I love Jenny Lewis
My friend Pat Gavin really, really likes the singer and songwriter Jenny Lewis.
Ever heard of her? If you listen to indie rock, you probably have.
If not, all you need to know is, she's a child actor turned singer. She fronts a band called Rilo Kiley, and released two solo albums in the past couple years.
I've heard people praise her. I've heard people tear her down.
Today my dear friend Pat wants to share his love of Ms. Lewis with all of us.
This time next week, I'm going to take up the anti-Jenny Lewis stance. But for now, here's what he thinks ...
In the interest of full journalistic disclosure, I will now admit a few things. I like Jenny Lewis ... a lot.
That lovely picture Sam put next to the article -- that's my computer desktop. I like her more than I like my iPhone. But what's not to like? She writes, sings and performs the crap out of her songs. And her fiery red hair smells like cinnamon (I just assume).
Jenny has forever been a fantastic storyteller. As one Amazon reviewer puts it, the tri-perspective "A Man/Me/Then Jim" from More Adventurous is the sort of song that "makes you stop whatever you're doing and just listen." Her skills as a raconteur are in full effect on the new solo joint Acid Tongue, in full-on rock medleys "The Next Messiah" and "Jack Killed Mom."
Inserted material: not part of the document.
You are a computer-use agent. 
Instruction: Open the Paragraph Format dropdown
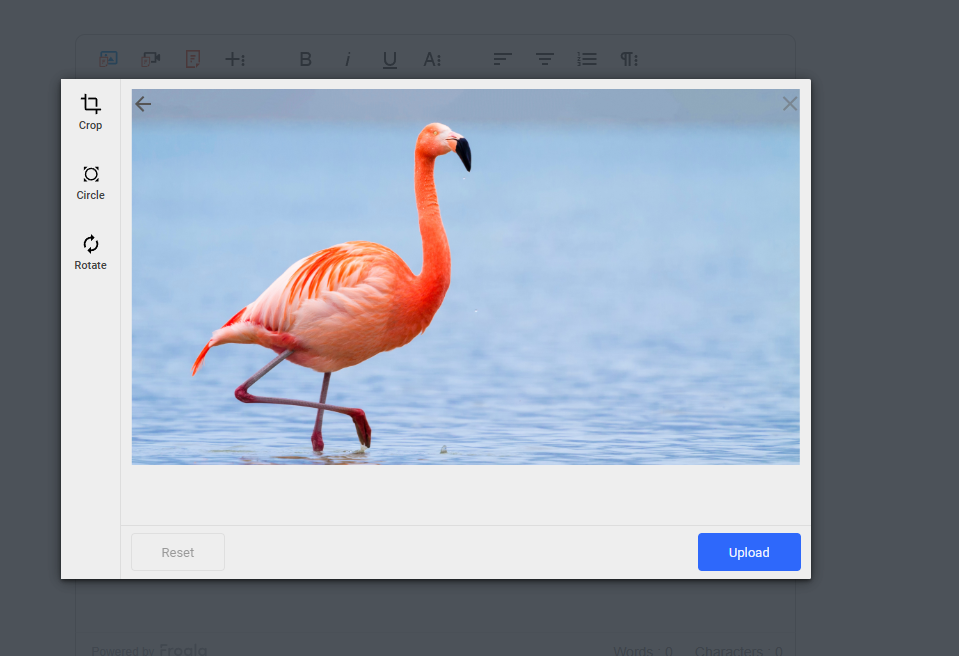click(x=628, y=59)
Jenny's talents have been evident since her Saddle Creek days: An angelic voice working in perfect synergy with lyrics that are endearing one second ("it's your little red wagon and you've got to pull it") and breezy the next ("My momma is an atheist / If I stay out late she don't get pissed") ...
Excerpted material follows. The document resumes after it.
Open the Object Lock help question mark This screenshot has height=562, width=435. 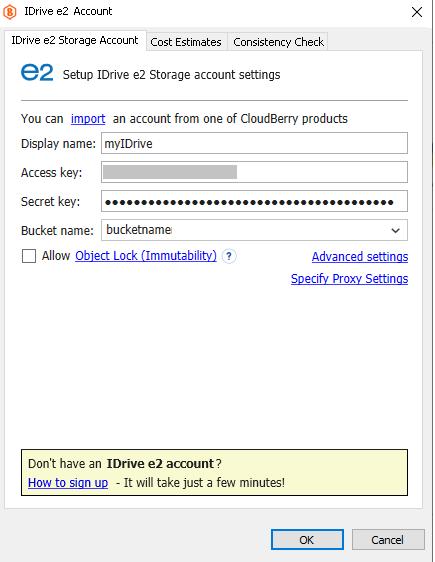click(229, 257)
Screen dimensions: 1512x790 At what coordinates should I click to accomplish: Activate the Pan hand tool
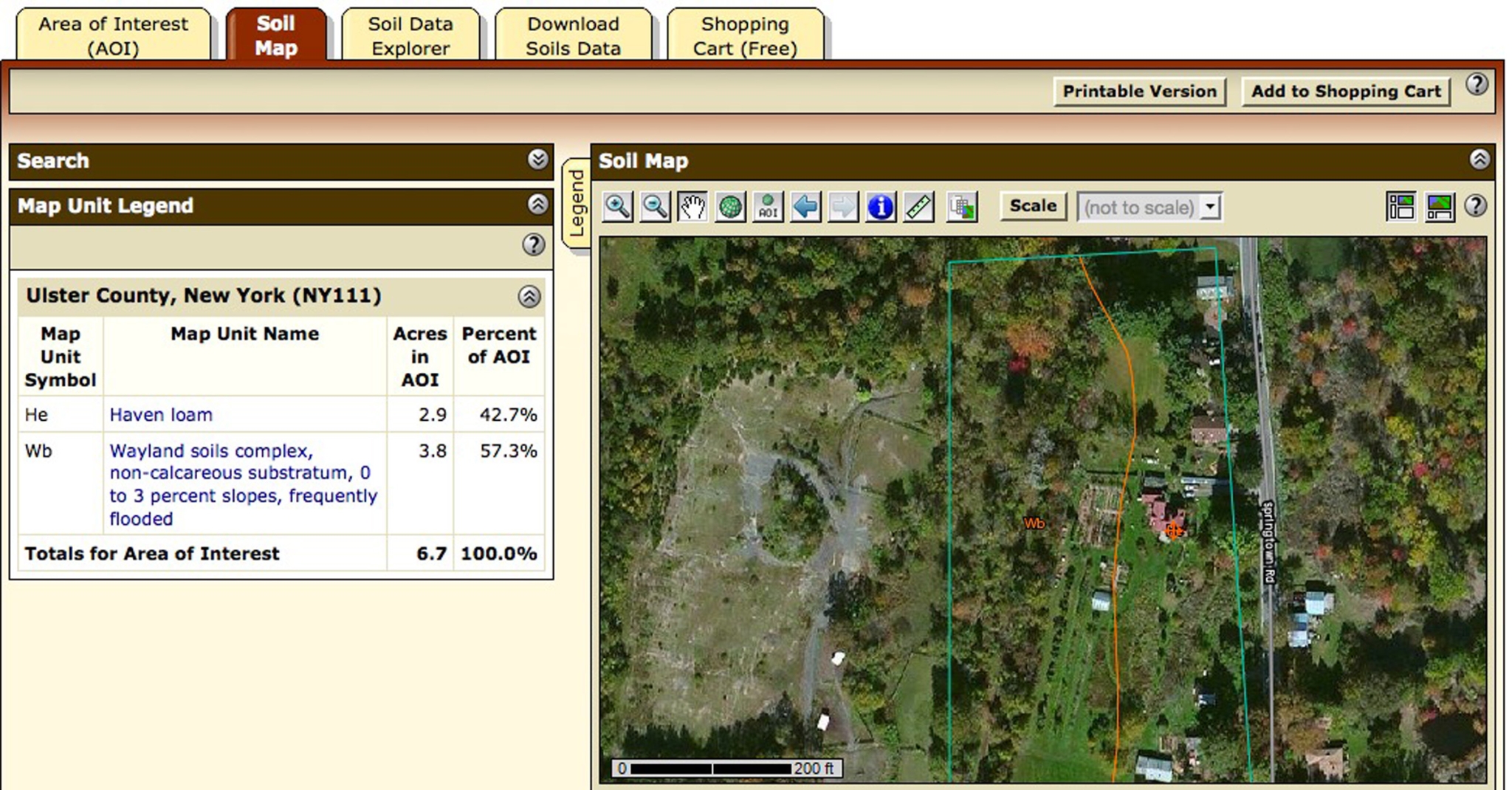click(693, 207)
With "Acid Tongue," she still plays to these strengths, but without a radio-friendly pop single in sight, she isn't likely to become American's sweetheart just yet. In other words, it's still not to late to adore her, cannibalize and co-opt her identity and music into part of your pathetic indier-than-thou personality and then get tired of it all and spit her out all before your friends with only a casual interest in music discover her. I mean, you know, if that's your thing.
Maybe you didn't like "Moneymaker" from the last Rilo Kiley album, Under the Blacklight. One year and twenty two new Rilo/Jenny songs later, it's time to get over it.
Personally I liked that tune (especially the acoustic version the crafty Googler can find on the net). Sure it was virtually verse-free, but hell, a bunch of Dylan songs didn't even have refrains. If "Moneymaker," Jenny's "gone electric" song of sorts, wasn't your cup 'o tea because you thought it was a major label compromise, OK, I can see that. But to date, it's been her only compromise in nine years and seven consistently excellent albums.
For the artist with a work rate that makes Lil' Wayne look like a slouch -- contributing vocals and verses to Elvis Costello, the Postal Service and others while churning out an album a year -- the joy is in seeing what Jenny will do next.